Despite my somewhat reserved feelings toward the ‘Pirates’ franchise, I found myself inexplicably drawn toward the latest — and presumably last — entry: Dead Men Tell No Tales. Maybe it was nostalgia for the first movie, maybe it was the promise of Javier Bardem’s turn as vengeful ghost with a serious vendetta against Jack Sparrow, but I was actually anticipating this movie in a way that I hadn’t any of its predecessors.
Yet the closer to release the new movie got, the more nervous I became about the version of it that was releasing in theaters. From the obviously unfinished special effects of the first trailer to the realization that the new generation of swashbucklers we were following was just the kids of the first movie’s protagonists, it was clear that the movie we were promised wasn’t going to be the one Disney delivered.
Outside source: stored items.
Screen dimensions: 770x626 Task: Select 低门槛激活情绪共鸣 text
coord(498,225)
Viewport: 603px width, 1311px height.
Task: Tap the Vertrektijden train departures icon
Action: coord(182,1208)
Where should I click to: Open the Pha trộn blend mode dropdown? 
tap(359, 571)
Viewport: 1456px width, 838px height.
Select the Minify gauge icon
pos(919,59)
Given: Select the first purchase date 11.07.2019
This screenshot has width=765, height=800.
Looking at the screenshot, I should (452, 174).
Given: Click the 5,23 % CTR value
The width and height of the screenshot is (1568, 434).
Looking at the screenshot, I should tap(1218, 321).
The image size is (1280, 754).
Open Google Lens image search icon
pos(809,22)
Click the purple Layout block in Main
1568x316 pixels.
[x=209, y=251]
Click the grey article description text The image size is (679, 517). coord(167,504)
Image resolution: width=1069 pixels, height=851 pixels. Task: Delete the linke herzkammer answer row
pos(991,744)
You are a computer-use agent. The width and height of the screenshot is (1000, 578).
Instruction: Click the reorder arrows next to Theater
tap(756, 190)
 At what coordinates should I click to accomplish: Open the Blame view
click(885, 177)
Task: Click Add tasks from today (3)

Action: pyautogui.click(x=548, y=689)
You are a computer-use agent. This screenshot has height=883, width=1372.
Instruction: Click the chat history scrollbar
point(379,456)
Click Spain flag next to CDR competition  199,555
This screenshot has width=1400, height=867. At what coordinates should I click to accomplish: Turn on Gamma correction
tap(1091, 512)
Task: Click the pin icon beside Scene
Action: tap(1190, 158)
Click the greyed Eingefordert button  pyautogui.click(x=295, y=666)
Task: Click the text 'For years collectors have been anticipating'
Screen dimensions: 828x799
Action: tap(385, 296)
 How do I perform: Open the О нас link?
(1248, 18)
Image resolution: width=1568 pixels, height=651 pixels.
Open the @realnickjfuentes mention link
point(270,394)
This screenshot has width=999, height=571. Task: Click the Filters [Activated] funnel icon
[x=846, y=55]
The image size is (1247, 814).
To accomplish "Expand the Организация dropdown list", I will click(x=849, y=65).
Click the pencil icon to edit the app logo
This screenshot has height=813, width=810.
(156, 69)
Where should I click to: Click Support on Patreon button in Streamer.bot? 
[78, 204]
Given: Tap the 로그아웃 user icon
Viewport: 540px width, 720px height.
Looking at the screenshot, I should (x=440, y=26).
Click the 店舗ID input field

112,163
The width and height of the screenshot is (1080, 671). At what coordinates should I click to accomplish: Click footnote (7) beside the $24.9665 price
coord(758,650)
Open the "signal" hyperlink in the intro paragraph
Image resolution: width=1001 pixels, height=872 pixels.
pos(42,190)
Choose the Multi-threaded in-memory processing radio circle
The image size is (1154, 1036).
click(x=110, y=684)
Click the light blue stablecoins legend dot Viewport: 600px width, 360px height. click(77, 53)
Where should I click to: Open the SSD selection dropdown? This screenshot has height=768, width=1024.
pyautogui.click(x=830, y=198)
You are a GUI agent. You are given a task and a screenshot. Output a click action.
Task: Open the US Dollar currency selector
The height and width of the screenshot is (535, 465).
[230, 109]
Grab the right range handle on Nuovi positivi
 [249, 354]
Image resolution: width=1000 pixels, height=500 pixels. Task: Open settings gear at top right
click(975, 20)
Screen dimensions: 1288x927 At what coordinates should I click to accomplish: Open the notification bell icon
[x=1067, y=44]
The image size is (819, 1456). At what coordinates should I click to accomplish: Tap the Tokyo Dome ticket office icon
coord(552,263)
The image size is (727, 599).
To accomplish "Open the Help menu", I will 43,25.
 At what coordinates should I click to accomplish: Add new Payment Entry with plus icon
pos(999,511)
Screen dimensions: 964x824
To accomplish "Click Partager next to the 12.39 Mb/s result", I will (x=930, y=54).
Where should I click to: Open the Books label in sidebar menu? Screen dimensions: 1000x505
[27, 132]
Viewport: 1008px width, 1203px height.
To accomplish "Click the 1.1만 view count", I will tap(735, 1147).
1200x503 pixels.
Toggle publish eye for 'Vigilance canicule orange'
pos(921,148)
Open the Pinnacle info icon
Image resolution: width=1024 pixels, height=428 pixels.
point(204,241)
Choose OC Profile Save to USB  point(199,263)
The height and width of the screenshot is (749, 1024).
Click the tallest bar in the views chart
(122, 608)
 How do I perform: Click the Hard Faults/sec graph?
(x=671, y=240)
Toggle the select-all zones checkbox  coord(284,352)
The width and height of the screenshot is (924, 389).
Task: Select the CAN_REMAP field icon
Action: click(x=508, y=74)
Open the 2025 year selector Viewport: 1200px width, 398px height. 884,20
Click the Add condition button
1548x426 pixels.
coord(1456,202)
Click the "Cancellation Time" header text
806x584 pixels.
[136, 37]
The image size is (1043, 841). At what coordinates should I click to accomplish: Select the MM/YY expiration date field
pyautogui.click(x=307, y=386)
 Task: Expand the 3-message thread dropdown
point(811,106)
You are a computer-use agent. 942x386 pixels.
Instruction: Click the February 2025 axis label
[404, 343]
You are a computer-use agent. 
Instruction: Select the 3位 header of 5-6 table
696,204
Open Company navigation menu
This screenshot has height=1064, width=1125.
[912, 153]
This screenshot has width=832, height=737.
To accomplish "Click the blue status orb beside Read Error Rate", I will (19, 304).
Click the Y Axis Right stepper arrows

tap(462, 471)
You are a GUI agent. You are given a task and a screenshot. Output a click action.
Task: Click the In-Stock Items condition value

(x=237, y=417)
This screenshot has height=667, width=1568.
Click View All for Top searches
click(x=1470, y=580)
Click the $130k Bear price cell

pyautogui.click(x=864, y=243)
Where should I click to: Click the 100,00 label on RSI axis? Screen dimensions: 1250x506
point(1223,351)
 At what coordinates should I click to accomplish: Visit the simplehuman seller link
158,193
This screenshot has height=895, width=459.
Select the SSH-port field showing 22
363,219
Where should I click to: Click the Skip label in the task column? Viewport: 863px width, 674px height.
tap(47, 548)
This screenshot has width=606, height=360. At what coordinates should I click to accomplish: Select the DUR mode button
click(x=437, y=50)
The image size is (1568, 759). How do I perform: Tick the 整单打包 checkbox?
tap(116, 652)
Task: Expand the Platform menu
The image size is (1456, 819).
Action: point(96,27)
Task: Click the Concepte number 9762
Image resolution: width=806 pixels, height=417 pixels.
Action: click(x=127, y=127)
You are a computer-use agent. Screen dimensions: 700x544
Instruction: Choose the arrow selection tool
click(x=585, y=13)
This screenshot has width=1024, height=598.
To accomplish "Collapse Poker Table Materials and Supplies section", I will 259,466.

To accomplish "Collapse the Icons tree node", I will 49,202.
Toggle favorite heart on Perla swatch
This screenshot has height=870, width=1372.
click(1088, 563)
And that was before I learned that this is merely the lead-in to the actual last movie in the franchise.
Desperate to free his father from his cursed servitude on the Flying Dutchman, Will Turner’s son, Henry, sets sail to find the legendary Trident of Poseidon: an ancient artifact said to be able to break any curse. But when the British navy brands him a traitor, he seeks out Jack Sparrow, an old friend of his father’s, and teams up with Carina Smyth, an astronomer with a map leading to the Trident.
Matters are complicated, however, when an old nemesis of Jack’s — the ghostly Captain Armando Salazar, an infamous pirate-killer — is freed from the Devil’s Triangle and seeks to purge the Caribbean of all piracy and deliver particularly savage vengeance on dear old Captain Jack. Afraid of meeting the business end of Salazar’s sword, Barbosa agrees to hunt down Jack and bring him to Salazar’s justice. Meanwhile, Carina’s escape from British Lieutenant Scarfield’s custody leads him on an obsessive mission to execute her as a witch.
From that description alone, it’s obvious what the movie’s biggest problem is: too many moving parts. In addition to Jack’s, Salazar’s, Barbosa’s and Scarfield’s crews — all of whom find themselves entangled in the same slapdash quest for the franchise’s latest mythical McGuffin — there’s the on-again-off-again desertion of Mr. Gibbs, Jack’s first mate and the commander of his men, and the reappearance of Will Turner after a full decade spent off-screen.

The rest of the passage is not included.